1. $\begin{array}{l}\left|\frac{\mathrm{sin}\pi n+\mathrm{cos}2\pi n}{{n}^{\frac{3}{2}}}\right|\\ =\frac{1}{{n}^{\frac{3}{2}}}\\ \frac{3}{2}>1\end{array}$

よって、 問題の無限級数は絶対収束する。

コード

Python 3

#!/usr/bin/env python3
from sympy import pprint, symbols, summation, oo, Integral, plot, sin, cos, pi
from sympy import Rational
import matplotlib.pyplot as plt

print('3.')

n = symbols('n')
f = abs((sin(pi * n) + cos(2 * pi * n)) / n ** Rational(3, 2))
s = summation(f, (n, 1, oo))
I = Integral(f, (n, 1, oo))

for o in [s, I  # , I.doit()
]:
pprint(o)
print()

p = plot(f, 1 / n ** Rational(3, 2),
(n, 1, 11),
legend=True,
show=False)
colors = ['red', 'green', 'blue', 'brown', 'orange',
'purple', 'pink', 'gray', 'skyblue', 'yellow']
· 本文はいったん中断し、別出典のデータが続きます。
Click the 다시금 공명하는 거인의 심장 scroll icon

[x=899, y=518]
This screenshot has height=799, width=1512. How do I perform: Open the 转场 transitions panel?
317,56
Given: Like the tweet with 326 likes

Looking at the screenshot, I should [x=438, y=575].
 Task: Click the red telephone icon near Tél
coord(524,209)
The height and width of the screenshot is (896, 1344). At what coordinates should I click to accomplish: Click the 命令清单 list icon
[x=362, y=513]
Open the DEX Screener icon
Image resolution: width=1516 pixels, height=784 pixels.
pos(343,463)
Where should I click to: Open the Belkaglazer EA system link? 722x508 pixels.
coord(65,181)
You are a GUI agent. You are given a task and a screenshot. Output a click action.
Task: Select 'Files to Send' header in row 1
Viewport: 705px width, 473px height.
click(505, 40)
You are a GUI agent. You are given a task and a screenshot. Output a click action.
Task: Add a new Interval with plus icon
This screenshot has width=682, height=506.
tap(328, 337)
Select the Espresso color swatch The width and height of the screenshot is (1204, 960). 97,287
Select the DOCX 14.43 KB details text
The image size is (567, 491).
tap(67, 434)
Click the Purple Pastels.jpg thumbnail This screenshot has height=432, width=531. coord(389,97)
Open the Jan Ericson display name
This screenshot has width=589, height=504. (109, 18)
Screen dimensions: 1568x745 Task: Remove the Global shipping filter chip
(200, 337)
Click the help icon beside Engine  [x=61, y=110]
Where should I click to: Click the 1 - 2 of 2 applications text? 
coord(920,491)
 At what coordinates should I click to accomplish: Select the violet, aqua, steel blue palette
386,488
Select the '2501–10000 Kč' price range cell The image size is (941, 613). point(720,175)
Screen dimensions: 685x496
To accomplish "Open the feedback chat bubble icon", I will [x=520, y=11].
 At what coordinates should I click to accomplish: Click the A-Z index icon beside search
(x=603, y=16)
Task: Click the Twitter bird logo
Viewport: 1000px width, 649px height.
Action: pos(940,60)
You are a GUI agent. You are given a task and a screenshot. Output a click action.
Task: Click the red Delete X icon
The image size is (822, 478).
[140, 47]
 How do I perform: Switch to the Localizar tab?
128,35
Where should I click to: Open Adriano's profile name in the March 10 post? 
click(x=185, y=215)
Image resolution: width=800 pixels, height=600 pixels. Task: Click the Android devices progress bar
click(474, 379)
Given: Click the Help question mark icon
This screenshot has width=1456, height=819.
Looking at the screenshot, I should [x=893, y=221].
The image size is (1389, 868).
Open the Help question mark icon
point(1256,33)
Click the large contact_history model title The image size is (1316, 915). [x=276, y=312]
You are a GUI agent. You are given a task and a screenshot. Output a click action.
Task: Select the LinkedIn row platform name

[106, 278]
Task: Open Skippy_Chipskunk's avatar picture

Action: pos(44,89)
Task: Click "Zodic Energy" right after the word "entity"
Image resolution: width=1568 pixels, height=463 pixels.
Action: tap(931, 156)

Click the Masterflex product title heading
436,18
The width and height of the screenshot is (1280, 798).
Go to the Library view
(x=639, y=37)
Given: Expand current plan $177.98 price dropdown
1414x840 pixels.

for s, color in zip(p, colors):
s.line_color = color

p.show()
p.save('sample3.png')

def g(m):
return sum([f.subs({n: k}) for k in range(1, m)])

ms = range(1, 11)
plt.plot(ms, [g(m) for m in ms])
plt.legend(['Σ |(sin πn + cos 2πn) / n^(3/2)|',
'|(sin πn + cos 2πn) / n^(3/2)|',
'1 / n^(3/2)'])
plt.savefig('sample3.png')


C:\Users\...>py sample3.py
3.
∞
____
╲
╲   │sin(π⋅n) + cos(2⋅π⋅n)│
╲  │─────────────────────│
╱  │          3/2        │
╱   │         n           │
╱
‾‾‾‾
n = 1

∞
⌠
⎮ │sin(π⋅n) + cos(2⋅π⋅n)│
⎮ │─────────────────────│ dn
⎮ │          3/2        │
⎮ │         n           │
⌡
1

c:\Users\...>